§ Material supplied:
_ _ _ _ _ _ _

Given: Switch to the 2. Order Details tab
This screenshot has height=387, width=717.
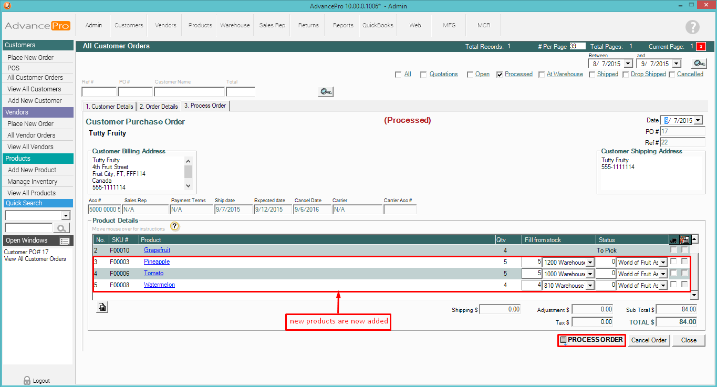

_ _ _ _ _ _ _

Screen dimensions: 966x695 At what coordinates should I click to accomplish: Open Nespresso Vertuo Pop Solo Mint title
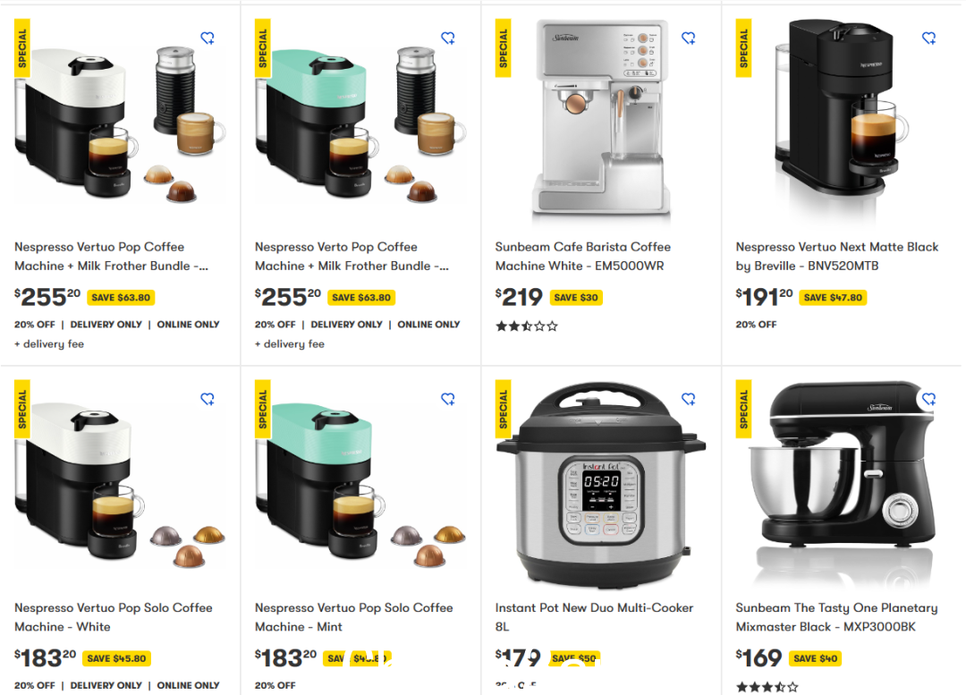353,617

_ _ _ _ _ _ _

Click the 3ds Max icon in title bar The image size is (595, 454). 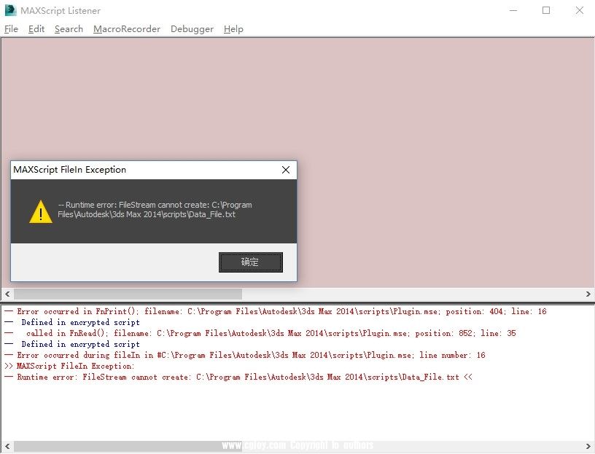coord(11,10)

_ _ _ _ _ _ _

§ What the task requires:
Keeping every character as it is, restate the lines above that run from the line with "Given: Switch to the 2. Order Details tab" through the line with "This screenshot has height=387, width=717.", both included, and nothing else.

§ Response to this exercise:
Given: Switch to the 2. Order Details tab
This screenshot has height=387, width=717.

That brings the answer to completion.